◆ **Stated task 1**: In the forum thread below, edit the passage that opens with "Whilst the above" and closes with "distinguish its colour." by replacing "foggy" with "misty".

◆ **Quoted text**:
Its alright saying stay in the middle Tugs until a flaming great fishing boat comes hammering around the corner at full chat. I found out the hard way when rowing the Caledonian canal for charity. To call it a canal is miss leading as most of it is big lochs and yes Loch Ness is one of them and its never ending. Ive never worn a life jacket since rowing up Loch Ness. My arse hurt that much I took it off and sat on it. I was miles from the shore anyway and figured if I fell out I would be dead within 10 minutes from the cold anyway.

Although I fail to see where you could have gone aground anywhere along there Kev FFS!  its just deep everywhere. I suspect you went the wrong side of a marker down a tributory or something. Maybe you tried to sail up the River Ness I dunno. 

I once went up all 5 of the staircase locks at Fort Augustus in a 40ft Princess on my own. We had just come down Loch Ness in a gale and it was chucking it down. Mrs D was in a right strop and refused to speak to me or do anything. The lock keeper said "Wheres your crew?". "Its downstairs pished off and its not coming out"  He just let me get on with it on my own which I preferred to be honest although two extra arms would have been helpful.


----------



## tugboat (Sep 14, 2013)

OK, for the pedants..........

When I said "stay in the middle" I meant 'stay in the middleISH', i.e stay away from the hard bits. It is clear that Kev is nautically challenged, probably colour blind, and doesn't know his left hand from his right at the best of times. He should have just let Liz drive, whilst he lounged gracefully in his silk pyjamas.

Whoever rented him a boat must have had the best insurance policy of all time. And a white stick.>


----------



## barryd (May 9, 2008)

Was this you Kev?


----------



## Pudsey_Bear (Sep 25, 2008)

tugboat said:


> OK, for the pedants..........
> 
> When I said "stay in the middle" I meant 'stay in the middleISH', i.e stay away from the hard bits. It is clear that Kev is nautically challenged, probably colour blind, and doesn't know his left hand from his right at the best of times. He should have just let Liz drive, whilst he lounged gracefully in his silk pyjamas.
> 
> Whoever rented him a boat must have had the best insurance policy of all time. And a white stick.>


Whilst the above may be partly true  

The lowest loch is actually quite shallow, 56.921732, -4.981825 it was a bit foggy, 6am so not that light, and I was at last 150 feet from the shore and could not even see a buoy let alone distinguish its colour.

And my right hand is the one you will feel in yer mush Popeye if we ever meet up, either that or me bloody white stick you purple git > >


----------



## tugboat (Sep 14, 2013)

(Collected data)
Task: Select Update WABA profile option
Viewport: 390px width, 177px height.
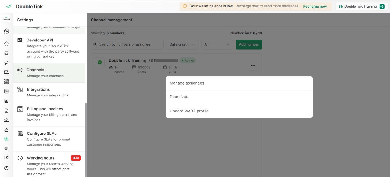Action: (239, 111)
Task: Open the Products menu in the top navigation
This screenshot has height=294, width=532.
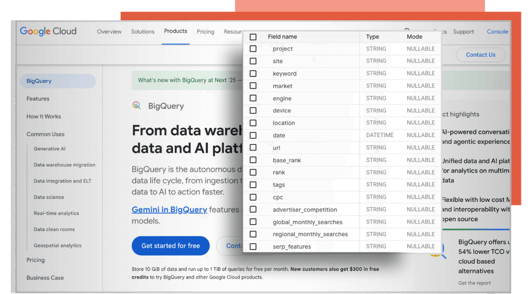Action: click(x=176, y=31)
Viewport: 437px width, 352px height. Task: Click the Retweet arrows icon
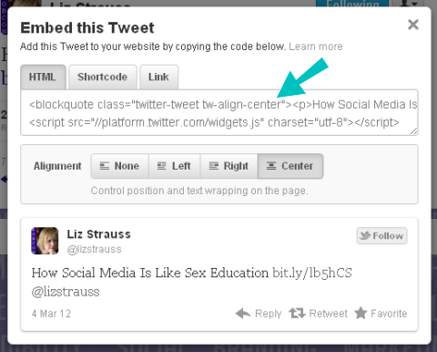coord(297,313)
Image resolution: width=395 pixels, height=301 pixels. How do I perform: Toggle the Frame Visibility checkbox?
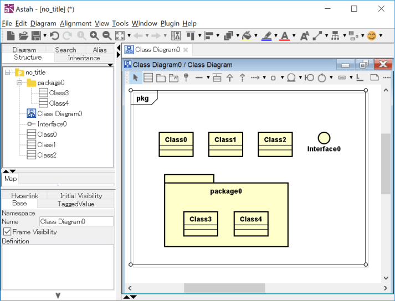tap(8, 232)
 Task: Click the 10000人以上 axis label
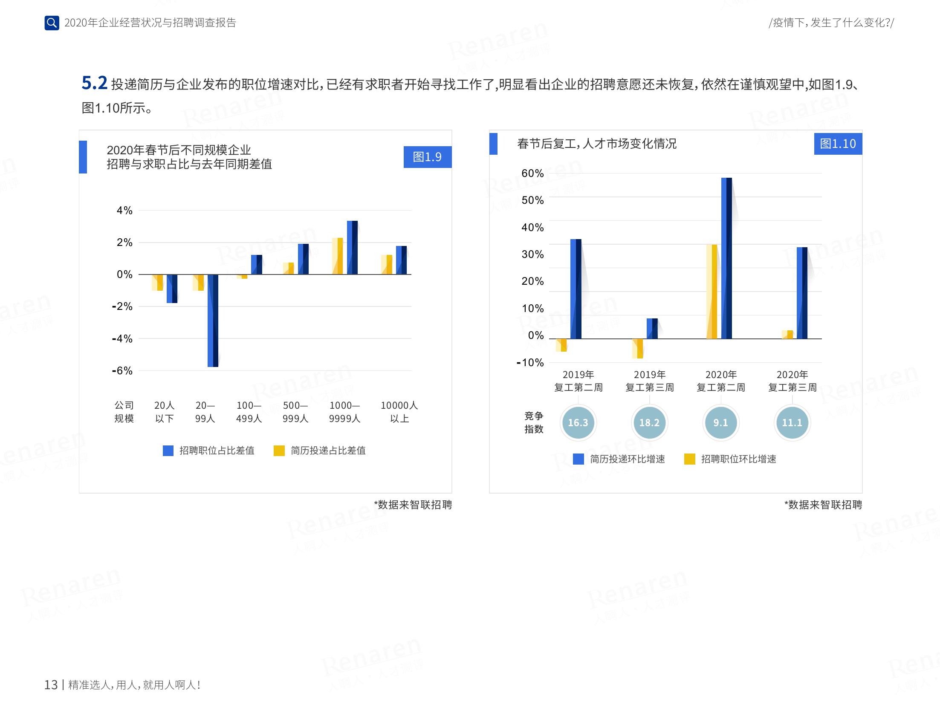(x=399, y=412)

◆ **Stated task 2**: Show each line of the entries above that contains the word "width". Case counts.

◆ **Worked answer 1**:
Whilst the above may be partly true  

The lowest loch is actually quite shallow, 56.921732, -4.981825 it was a bit misty, 6am so not that light, and I was at last 150 feet from the shore and could not even see a buoy let alone distinguish its colour.

◆ **Worked answer 2**:
Viewport: 390px width, 177px height.
This screenshot has height=294, width=532.
Viewport: 437px width, 352px height. Task: Click the Retweet arrows icon
Image resolution: width=395 pixels, height=301 pixels. How do I perform: Toggle the Frame Visibility checkbox?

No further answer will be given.